La cal viva forma parte de la memoria de una España de lazo negro y banderas a media asta. De los días de tiro en la nuca, de comprobar los bajos del auto, de silencios que pesan como losas en el pecho, de cartas que se cuelan en los hogares y dejan el terror como invitado. Años de huérfanos, de viudas y de padres sin hijos. Años de pérdidas que son la vida misma. De valor cuando el miedo se te come. Sí, también ahí está la cal viva. Pero la memoria no puede olvidarse de ningún rostro, Pablo. No puede ocultar a todos los protagonistas, porque si no, queda herida de manipulación. Y ahí, entre todos los semblantes, están los muertos y mutilados por ETA. También los socialistas lloraron sus muertos. ¿Te acuerdas de Ernest Lluch? Incluso, podemos encontrar el rostro de Otegi, a quien ahora le aplaudes la paz, pero también puedes vomitarle su pasado de guerra.
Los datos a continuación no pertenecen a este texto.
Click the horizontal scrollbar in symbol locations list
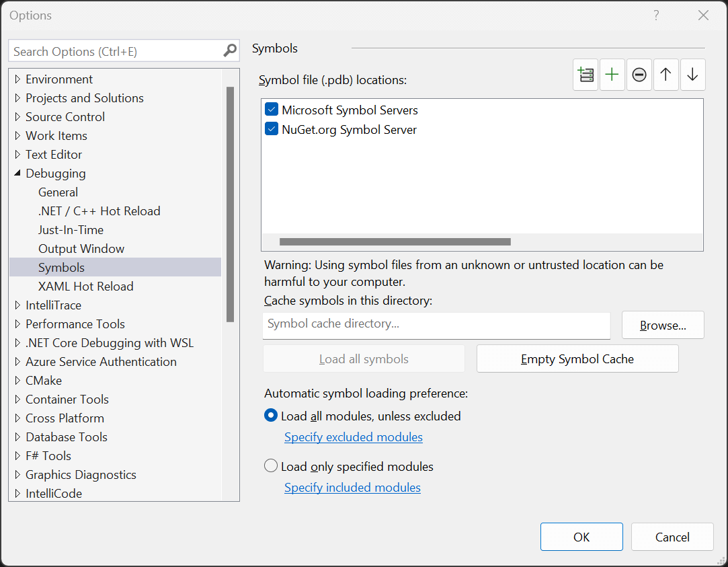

Te olvidaste de muchos, Pablo. De tantos votos prestados, de los sueños de un nuevo modo de hacer política, de enterrar a ese macho alfa que salta al cuello del oponente ante la mirada atónita de quien quiere otra España. Te olvidaste de la terrible fatiga de tantos, de la indignación que solo pide, solo ruega un acuerdo.